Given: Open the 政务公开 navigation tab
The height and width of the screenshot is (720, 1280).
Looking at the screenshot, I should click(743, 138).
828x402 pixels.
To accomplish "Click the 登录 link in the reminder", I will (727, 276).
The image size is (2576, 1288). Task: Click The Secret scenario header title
----------
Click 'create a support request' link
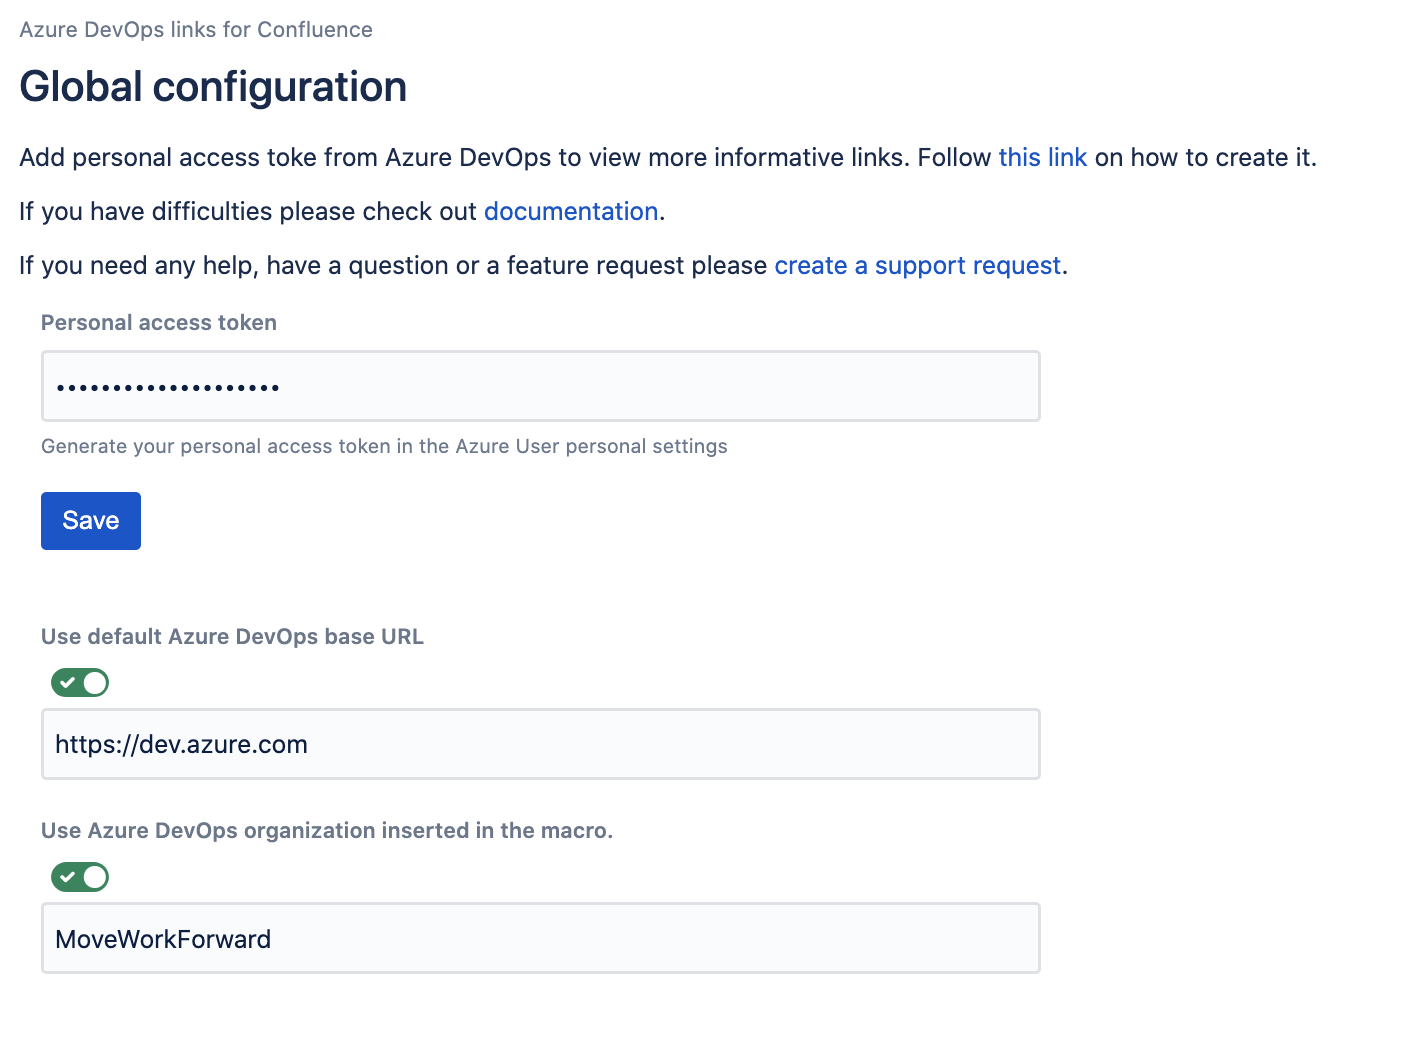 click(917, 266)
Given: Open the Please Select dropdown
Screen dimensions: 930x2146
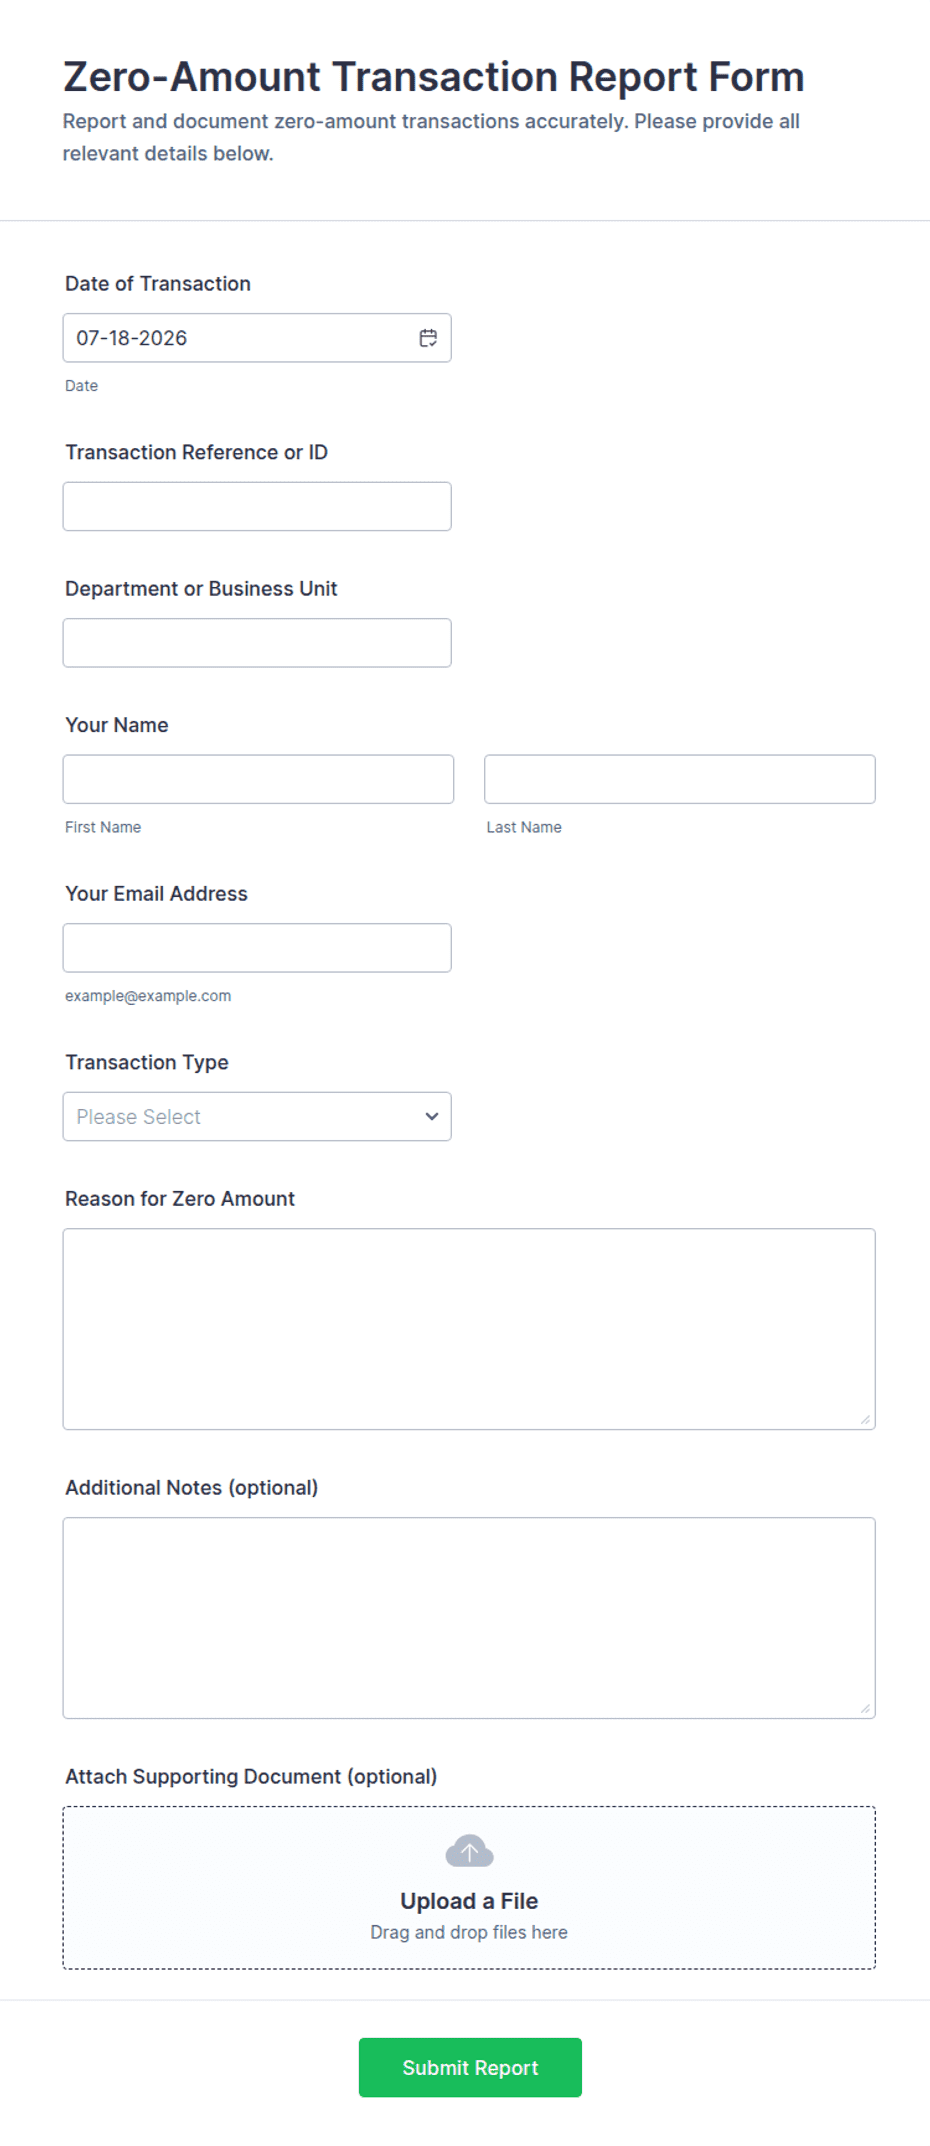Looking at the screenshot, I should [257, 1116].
----------
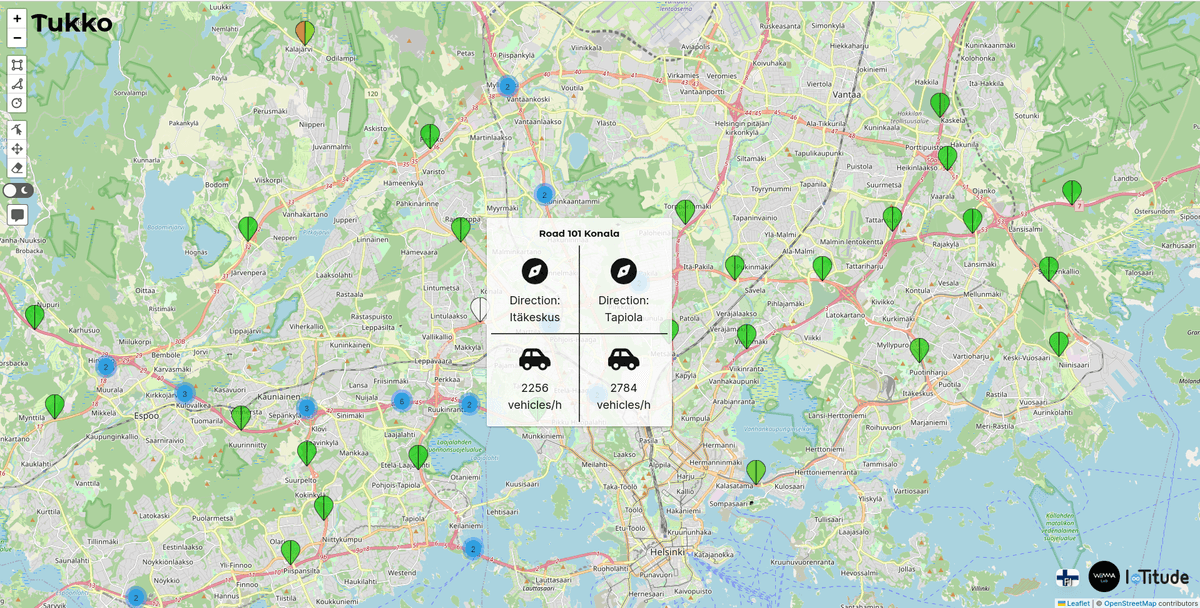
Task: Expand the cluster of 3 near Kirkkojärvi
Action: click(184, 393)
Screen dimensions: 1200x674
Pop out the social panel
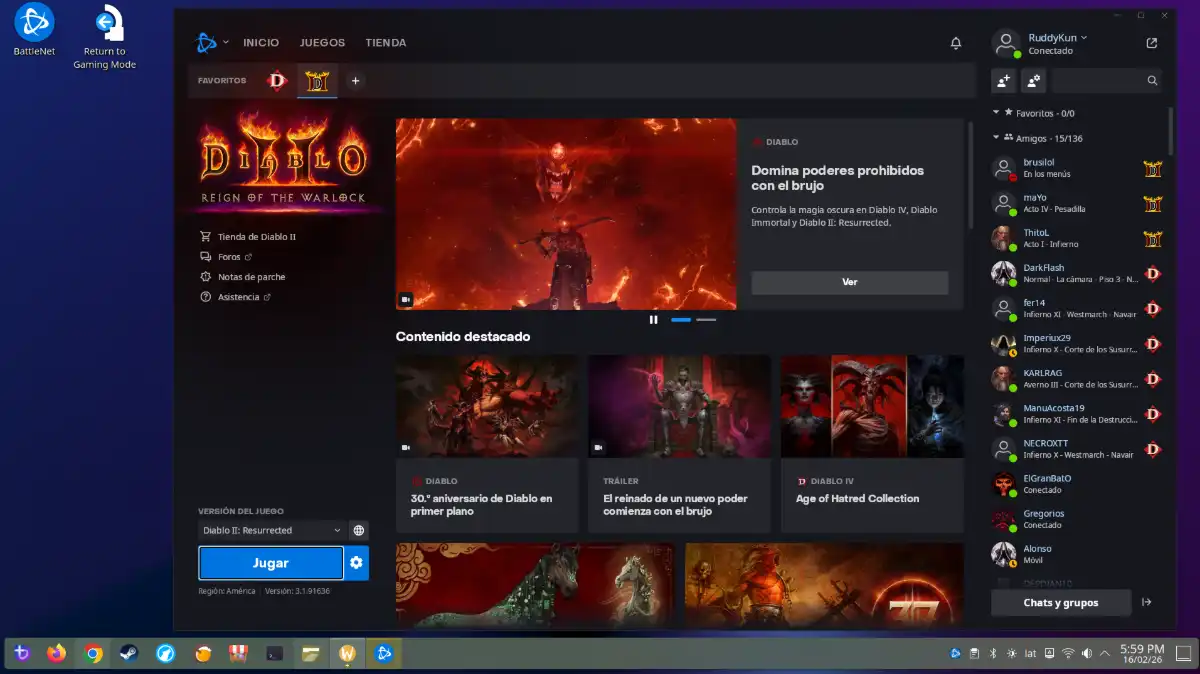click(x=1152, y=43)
----------
In the material, copy the lines starting with the line with "Screen dimensions: 1200x674" and going on through the line with "click(x=1152, y=43)", with "social panel" changed to "sharing panel" and everything else unchanged. Leave out the pictures.

Screen dimensions: 1200x674
Pop out the sharing panel
click(x=1152, y=43)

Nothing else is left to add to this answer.